Monday, February 13, 2012

THIS RECORD WAS INSPIRED BY SOMETHING THAT'S REALLY NORMAL -- A RUBBISH RELATIONSHIP: Last night's Grammy Awards were, all in all, an entertaining mishmosh of genre mashups, worthy tributes, and the kind of overblown disasters one only gets to see at awards shows. Yes, Nicki, thank you for making my Super Bowl halftime prediction ("Nicki Minaj will be weird enough to compel my mom to call me immediately thereafter to ask me who the heck that was") correct, albeit a week late.
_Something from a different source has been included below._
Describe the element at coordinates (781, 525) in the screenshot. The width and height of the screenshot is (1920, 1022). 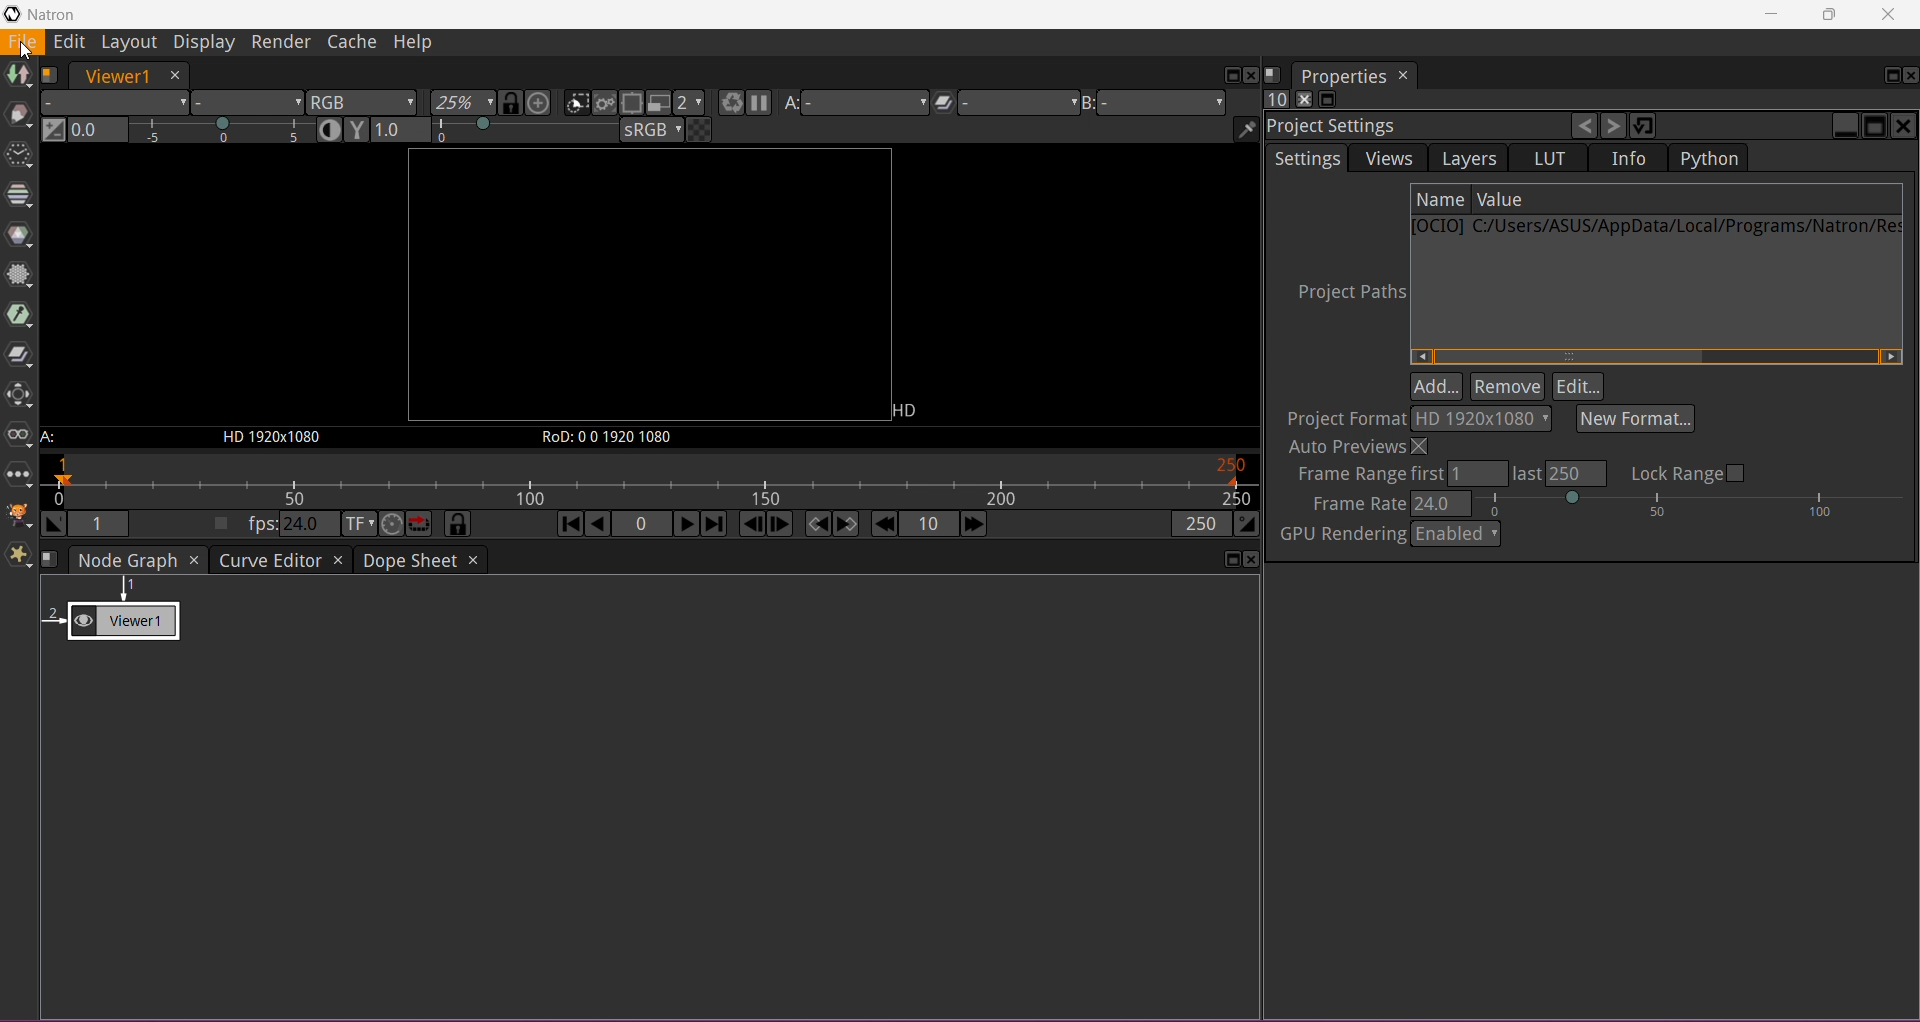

The best performances were the simplest: Adele's comeback, Jennifer Hudson's unadorned tribute to Whitney Houston (which was so spot-on vocally that it made one question Whitney's own singularity), and, most surprisingly, Paul McCartney and friends' rocking romp through the end of Abbey Road, the best awards-ending performance I can remember since Pearl Jam and Neil Young closed the 1993 VMAs.  Bullets:

  • Commenter Randy asked the question last night on Twitter, and I don't have a great answer: who's the last artist to have the kind of massive critical and cross-demographic popular acclaim that Adele has now? Best answer I could come up with was Lauryn Hill, but that wasn't as widespread as this.
  • I think my BRUUUCE credentials are sufficiently established that I can state unequivocally that there was no justifiable reason for him to open the show last night. (Heck, it's not like he was nominated this year.) Should've been Jennifer Hudson.
  • Twenty years ago, Nirvana couldn't win a Grammy until after Kurt Cobain had died.  Now, Dave Grohl is the Jose Oquendo of the evening, and the Foo Fighters are so industry-established as to win almost every award for which they were nominated.
  • Chris Brown, ugh.  Double performance, double ugh. Shame on you, NARAS, and this quote makes it worse.
  • It is amazing to have Lady Gaga just sit there for three and a half hours and not have her perform, or win a single award. (Seriously, why was "Born This Way" not the song she pushed for consideration?) 
  • Nice work by LL Cool J as host; he had the difficult job of establishing the right tone for the evening (we are in mourning, but we have permission to celebrate as well), and he pulled it off well. I have been warned, however, not to call it a "comeback".